Yesterday, the Supreme Court ruled that a Texas state trooper who shot a fleeing suspect was within his rights to use deadly force. Justice Sonja Sotomayor dissented—and called into question the Court’s support of the Fourth Amendment.

In March 2010, an officer attempted to carry out an arrest warrant for Israel Leija Jr. Leija led officers on a high-speed chase on a highway near the town of Tulia. During the chase, he called the police dispatcher and threatened to shoot officers who were pursuing him. Chadrin L. Mullenix, a state trooper perched at an overpass, was instructed to see if the tire spikes other officers had put down disabled the car. But Mullenix decided to shoot at the car, a tactic he wasn’t trained to use. He hit Leija with four bullets, killing him.

Leija’s mother sued, saying that the trooper violated her son’s Fourth Amendment rights when he used excessive force to stop him. Mullenix argued that he was protected from civil suit by qualified immunity, because his conduct did “not violate clearly established statutory or constitutional rights of which a reasonable person would have known.’”

After winding through the lower courts, the Supreme Court took up the case, Chadrin Lee Mullenix v Beatrice Luna. Their task was to decide if the trooper should enjoy the protection of qualified immunity, which rests on two tests: Did he violate a constitutional right? And would a reasonable official have realized that he was violating that right? The Court’s unsigned opinion found in favor of Mullenix:

The fact is that when Mullenix fired, he reasonably understood Leija to be a fugitive fleeing arrest, at speeds over 100 miles per hour, who was armed and possibly intoxicated, who had threatened to kill any officer he saw if the police did not abandon their pursuit, and who was racing towards Officer Ducheneaux’s position. Even accepting that these circumstances fall somewhere between the two sets of cases respondents discuss, qualified immunity protects actions in the “hazy border between excessive and acceptable force.” 

Justice Sotomayor was the only person to file a dissenting opinion.* In it, she says that the Fourth Amendment clearly establishes that Mullenix should never have fired his gun into the car and that the court, in letting him off the hook, is effectively giving the green light to police violence:

…Mullenix ignored the longstanding and well-settled Fourth Amendment rule that there must be a governmental interest not just in seizing a suspect, but in the level of force used to effectuate that seizure.

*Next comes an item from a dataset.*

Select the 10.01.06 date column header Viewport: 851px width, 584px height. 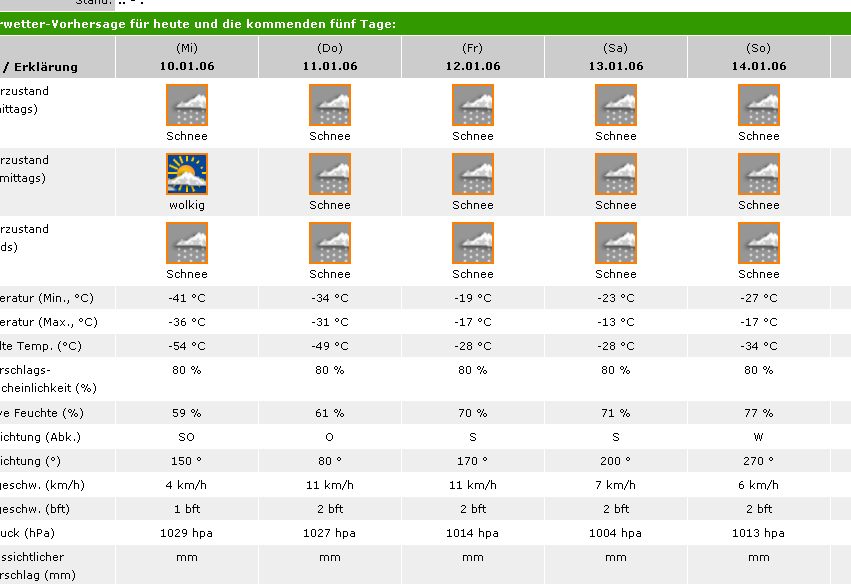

When Mullenix confronted his superior officer after the shooting, his first words were, “How’s that for proactive?” (Mullenix was apparently referencing an earlier counseling session in which Byrd suggested that he was not enterprising enough.) The glib comment does not impact our legal analysis; an officer’s actual intentions are irrelevant to the Fourth Amendment’s “objectively reasonable” inquiry. See Graham v. Connor, 490 U. S. 386, 397 (1989). But the comment seems to me revealing of the culture this Court’s decision supports when it calls it reasonable—or even reasonably reasonable—to use deadly force for no discernible gain and over a supervisor’s express order to “stand by.” By sanctioning a “shoot first, think later” approach to policing, the Court renders the protections of the Fourth Amendment hollow. 

(H/t Slate)

*Note: For readability, we’ve removed the citation “Ibid” from the excerpt of Sotomayor’s opinion. Please use the actual opinion linked above for formal documentation.